Set exercise: Retype the lines of the stored items between the one containing "The width and height of the screenshot is (1512, 803). Find" and the one containing "perflogs is located at coordinates (52, 259).", inclusive, and nothing else.

Stored items
— start —
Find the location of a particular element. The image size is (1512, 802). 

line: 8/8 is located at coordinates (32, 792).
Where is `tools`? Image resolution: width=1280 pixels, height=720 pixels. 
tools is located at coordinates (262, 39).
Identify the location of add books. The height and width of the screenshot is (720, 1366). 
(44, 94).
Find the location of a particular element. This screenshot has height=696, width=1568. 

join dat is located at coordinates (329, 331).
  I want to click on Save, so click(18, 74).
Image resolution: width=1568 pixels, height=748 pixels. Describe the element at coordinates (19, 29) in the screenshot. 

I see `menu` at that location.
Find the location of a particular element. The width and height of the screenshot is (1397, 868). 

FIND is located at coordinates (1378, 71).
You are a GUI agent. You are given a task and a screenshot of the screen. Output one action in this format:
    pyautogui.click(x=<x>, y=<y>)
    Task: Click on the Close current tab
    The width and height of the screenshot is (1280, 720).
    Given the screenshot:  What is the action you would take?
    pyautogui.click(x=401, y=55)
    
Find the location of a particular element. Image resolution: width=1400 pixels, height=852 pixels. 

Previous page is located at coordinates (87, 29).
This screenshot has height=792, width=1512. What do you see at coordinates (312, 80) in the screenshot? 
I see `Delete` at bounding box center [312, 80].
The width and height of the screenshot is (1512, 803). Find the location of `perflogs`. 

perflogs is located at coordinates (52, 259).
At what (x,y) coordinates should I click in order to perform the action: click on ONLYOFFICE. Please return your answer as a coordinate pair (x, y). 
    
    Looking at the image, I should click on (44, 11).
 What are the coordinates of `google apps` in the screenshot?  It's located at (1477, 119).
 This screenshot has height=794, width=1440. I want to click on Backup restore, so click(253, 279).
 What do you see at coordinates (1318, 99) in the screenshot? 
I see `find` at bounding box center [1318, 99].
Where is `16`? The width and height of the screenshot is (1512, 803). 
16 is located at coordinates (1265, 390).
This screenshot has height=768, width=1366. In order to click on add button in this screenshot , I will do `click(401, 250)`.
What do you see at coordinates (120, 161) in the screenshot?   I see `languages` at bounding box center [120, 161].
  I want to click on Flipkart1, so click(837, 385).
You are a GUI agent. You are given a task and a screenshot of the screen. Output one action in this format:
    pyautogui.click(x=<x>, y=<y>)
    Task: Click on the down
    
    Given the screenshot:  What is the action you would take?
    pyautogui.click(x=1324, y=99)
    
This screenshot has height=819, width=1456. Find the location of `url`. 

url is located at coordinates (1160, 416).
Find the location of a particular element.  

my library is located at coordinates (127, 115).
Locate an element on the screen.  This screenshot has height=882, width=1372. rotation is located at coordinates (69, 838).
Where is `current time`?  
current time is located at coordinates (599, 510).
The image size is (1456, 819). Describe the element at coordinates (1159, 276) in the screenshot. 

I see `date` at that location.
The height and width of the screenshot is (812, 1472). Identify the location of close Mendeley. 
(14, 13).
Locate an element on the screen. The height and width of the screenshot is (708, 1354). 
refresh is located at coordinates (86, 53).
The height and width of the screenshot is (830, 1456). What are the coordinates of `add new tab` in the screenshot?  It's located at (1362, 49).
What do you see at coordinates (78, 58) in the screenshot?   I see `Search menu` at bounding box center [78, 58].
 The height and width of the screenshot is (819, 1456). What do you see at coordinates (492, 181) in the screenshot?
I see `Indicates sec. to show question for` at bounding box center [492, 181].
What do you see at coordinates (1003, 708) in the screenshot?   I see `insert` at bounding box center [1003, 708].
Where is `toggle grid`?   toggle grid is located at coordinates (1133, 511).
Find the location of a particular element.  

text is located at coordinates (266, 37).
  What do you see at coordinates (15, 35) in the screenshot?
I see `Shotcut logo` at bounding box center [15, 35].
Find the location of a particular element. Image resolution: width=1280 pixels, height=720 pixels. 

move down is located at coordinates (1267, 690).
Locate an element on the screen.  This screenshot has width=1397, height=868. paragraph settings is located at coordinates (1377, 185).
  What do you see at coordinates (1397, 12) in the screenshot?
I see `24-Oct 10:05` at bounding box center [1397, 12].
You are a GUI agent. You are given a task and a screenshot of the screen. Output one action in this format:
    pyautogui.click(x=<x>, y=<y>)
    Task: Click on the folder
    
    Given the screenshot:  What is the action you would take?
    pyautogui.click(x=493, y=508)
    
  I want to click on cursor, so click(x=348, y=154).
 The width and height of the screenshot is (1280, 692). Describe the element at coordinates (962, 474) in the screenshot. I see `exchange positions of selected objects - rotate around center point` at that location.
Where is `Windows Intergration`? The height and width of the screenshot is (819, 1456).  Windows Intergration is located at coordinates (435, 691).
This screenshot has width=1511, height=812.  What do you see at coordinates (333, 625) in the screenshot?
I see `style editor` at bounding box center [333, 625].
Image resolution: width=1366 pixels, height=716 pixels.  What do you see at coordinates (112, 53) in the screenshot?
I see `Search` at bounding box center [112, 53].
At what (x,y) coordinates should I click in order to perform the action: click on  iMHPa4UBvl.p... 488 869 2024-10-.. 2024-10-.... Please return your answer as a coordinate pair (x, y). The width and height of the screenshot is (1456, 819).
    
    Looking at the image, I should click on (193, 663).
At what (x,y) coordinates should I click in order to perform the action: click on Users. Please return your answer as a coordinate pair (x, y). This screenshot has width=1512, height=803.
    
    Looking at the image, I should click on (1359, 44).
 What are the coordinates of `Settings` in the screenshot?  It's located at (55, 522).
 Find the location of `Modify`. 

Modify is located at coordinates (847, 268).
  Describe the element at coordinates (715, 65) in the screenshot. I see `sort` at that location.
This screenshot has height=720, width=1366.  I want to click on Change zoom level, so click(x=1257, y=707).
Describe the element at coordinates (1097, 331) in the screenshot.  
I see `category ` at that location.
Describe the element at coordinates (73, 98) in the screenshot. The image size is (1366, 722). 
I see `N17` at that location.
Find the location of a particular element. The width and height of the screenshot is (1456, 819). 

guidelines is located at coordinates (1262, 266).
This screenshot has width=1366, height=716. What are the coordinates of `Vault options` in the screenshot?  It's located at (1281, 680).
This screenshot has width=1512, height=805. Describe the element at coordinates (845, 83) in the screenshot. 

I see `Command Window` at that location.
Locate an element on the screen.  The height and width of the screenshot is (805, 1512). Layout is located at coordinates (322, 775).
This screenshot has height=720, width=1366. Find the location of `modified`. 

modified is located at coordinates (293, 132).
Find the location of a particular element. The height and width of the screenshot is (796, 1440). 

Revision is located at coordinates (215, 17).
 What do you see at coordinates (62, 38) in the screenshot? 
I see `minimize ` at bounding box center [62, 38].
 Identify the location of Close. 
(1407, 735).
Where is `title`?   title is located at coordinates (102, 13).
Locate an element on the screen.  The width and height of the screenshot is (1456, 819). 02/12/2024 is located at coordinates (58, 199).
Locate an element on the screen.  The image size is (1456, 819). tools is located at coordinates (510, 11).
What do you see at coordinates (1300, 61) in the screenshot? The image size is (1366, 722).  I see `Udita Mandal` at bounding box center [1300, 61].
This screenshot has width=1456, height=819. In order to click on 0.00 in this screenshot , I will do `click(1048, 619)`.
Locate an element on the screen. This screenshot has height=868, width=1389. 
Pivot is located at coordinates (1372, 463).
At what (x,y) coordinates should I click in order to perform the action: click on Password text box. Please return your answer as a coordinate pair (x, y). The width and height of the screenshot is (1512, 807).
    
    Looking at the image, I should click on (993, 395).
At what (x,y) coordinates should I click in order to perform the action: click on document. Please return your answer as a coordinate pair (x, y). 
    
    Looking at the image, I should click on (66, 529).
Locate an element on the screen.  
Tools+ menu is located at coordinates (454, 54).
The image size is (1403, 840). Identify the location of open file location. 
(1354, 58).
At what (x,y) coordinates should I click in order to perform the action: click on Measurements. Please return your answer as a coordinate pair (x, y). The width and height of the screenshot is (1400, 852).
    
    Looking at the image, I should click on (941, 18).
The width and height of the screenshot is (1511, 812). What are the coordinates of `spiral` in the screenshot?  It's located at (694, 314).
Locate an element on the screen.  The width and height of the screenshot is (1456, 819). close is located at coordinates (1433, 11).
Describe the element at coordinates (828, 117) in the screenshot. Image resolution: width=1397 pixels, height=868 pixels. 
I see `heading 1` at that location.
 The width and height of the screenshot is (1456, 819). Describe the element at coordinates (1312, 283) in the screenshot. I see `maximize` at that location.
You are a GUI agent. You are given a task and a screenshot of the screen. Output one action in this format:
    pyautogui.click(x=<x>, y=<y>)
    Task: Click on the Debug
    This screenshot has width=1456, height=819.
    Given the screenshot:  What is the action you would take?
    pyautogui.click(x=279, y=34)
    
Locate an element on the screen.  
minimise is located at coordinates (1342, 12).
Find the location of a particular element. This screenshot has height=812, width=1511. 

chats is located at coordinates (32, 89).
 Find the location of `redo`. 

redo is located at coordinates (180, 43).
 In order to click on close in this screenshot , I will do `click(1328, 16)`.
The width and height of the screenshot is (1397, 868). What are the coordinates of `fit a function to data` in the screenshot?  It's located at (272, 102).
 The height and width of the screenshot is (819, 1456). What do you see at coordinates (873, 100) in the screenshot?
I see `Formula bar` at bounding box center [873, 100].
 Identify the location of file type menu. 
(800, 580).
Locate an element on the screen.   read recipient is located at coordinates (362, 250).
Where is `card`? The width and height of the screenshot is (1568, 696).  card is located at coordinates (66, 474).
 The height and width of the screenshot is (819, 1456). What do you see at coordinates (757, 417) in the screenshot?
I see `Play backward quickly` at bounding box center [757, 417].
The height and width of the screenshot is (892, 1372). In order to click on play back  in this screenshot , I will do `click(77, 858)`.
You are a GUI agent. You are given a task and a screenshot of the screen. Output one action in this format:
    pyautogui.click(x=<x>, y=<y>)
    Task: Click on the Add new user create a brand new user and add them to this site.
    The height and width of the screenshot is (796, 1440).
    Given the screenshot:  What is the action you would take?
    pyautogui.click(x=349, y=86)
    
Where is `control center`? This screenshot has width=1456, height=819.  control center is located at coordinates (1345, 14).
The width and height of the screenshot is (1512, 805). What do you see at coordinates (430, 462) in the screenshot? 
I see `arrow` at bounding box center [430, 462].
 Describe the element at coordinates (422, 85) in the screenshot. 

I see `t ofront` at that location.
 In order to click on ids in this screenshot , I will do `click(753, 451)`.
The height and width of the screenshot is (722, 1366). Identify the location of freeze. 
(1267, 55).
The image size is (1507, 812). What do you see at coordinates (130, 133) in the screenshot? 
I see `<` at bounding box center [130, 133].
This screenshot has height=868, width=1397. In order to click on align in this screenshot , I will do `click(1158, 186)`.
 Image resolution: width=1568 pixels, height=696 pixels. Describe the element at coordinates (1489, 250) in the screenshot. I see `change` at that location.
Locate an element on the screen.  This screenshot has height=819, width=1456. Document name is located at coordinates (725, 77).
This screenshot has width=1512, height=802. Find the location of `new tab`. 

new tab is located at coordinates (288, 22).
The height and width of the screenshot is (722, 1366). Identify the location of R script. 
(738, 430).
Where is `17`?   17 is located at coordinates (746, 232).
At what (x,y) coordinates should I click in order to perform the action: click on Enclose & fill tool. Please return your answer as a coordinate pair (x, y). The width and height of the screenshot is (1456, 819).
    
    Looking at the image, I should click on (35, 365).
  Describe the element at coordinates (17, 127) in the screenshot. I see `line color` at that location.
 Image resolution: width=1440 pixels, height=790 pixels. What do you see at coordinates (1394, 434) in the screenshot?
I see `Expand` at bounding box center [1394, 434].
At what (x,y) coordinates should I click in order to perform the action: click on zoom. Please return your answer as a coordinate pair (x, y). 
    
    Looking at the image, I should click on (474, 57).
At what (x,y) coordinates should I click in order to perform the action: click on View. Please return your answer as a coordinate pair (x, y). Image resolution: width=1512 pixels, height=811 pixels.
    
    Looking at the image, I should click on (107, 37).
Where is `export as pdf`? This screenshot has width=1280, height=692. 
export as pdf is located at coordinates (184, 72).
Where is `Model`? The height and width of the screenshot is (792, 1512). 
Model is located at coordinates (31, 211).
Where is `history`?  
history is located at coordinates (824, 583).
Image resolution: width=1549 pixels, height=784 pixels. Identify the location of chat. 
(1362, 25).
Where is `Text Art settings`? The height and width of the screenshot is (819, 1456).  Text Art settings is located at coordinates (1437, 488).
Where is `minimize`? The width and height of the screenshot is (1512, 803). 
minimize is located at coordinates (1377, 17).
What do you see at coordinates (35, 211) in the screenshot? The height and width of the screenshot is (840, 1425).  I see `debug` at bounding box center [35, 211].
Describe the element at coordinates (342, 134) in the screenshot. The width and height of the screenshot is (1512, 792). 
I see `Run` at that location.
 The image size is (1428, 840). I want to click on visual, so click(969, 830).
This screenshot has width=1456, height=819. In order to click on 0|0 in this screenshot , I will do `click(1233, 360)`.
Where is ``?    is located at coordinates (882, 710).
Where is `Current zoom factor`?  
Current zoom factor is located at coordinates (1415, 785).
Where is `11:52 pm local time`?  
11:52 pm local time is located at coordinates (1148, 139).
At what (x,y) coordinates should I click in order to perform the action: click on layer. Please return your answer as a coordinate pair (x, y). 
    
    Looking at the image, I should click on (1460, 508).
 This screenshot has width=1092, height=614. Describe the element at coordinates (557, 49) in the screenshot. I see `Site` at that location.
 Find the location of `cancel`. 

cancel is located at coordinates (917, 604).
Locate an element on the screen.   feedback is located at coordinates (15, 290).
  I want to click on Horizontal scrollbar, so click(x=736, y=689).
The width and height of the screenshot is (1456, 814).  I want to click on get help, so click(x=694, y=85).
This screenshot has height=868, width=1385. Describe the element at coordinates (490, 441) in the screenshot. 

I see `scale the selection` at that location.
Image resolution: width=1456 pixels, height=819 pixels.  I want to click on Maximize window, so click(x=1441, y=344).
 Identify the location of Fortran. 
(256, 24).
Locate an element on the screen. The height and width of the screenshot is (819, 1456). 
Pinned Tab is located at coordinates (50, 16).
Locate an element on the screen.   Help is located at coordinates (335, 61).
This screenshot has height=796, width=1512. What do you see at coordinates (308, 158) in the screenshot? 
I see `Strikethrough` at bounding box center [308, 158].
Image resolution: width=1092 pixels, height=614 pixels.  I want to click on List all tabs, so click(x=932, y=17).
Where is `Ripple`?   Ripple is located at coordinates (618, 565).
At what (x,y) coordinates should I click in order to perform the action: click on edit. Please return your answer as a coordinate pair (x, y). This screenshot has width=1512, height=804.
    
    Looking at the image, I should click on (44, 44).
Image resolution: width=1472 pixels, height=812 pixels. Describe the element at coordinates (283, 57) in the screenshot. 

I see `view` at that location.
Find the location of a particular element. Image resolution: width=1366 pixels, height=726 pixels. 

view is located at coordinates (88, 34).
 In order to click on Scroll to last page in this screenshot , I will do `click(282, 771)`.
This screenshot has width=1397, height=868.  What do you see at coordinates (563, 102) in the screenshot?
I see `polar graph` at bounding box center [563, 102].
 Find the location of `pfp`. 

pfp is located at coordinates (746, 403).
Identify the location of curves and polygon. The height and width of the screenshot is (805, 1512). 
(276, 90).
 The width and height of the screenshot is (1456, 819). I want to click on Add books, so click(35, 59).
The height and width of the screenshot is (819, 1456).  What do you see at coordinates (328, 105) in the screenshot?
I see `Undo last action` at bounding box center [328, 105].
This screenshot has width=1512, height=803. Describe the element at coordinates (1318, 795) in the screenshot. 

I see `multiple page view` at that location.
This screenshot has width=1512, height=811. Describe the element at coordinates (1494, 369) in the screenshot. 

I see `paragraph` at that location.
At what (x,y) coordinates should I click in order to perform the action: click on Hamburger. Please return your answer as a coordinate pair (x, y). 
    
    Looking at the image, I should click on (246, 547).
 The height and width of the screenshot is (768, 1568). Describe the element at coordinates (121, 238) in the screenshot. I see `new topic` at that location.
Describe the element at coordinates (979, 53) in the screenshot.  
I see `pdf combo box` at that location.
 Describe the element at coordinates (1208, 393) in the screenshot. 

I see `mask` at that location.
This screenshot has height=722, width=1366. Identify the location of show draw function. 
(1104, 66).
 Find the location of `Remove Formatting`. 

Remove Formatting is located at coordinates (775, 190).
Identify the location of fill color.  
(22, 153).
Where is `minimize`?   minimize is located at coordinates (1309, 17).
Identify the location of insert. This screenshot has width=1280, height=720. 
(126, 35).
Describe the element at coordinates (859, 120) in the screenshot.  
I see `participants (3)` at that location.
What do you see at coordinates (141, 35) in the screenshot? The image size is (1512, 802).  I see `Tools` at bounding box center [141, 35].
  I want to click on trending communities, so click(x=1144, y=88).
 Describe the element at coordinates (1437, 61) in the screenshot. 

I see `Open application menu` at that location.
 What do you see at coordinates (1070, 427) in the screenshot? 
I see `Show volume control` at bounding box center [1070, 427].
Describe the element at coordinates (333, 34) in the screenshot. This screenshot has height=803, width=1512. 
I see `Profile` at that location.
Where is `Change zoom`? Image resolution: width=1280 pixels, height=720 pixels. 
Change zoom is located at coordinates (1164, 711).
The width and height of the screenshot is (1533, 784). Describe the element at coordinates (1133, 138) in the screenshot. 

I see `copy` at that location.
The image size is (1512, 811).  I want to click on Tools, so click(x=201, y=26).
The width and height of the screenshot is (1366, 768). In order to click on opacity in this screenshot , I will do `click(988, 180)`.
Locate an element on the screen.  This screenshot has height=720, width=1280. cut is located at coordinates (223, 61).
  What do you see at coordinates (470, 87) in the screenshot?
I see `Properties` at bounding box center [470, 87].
— end —
Finished task:
The width and height of the screenshot is (1512, 803). Find the location of `perflogs`. 

perflogs is located at coordinates (52, 259).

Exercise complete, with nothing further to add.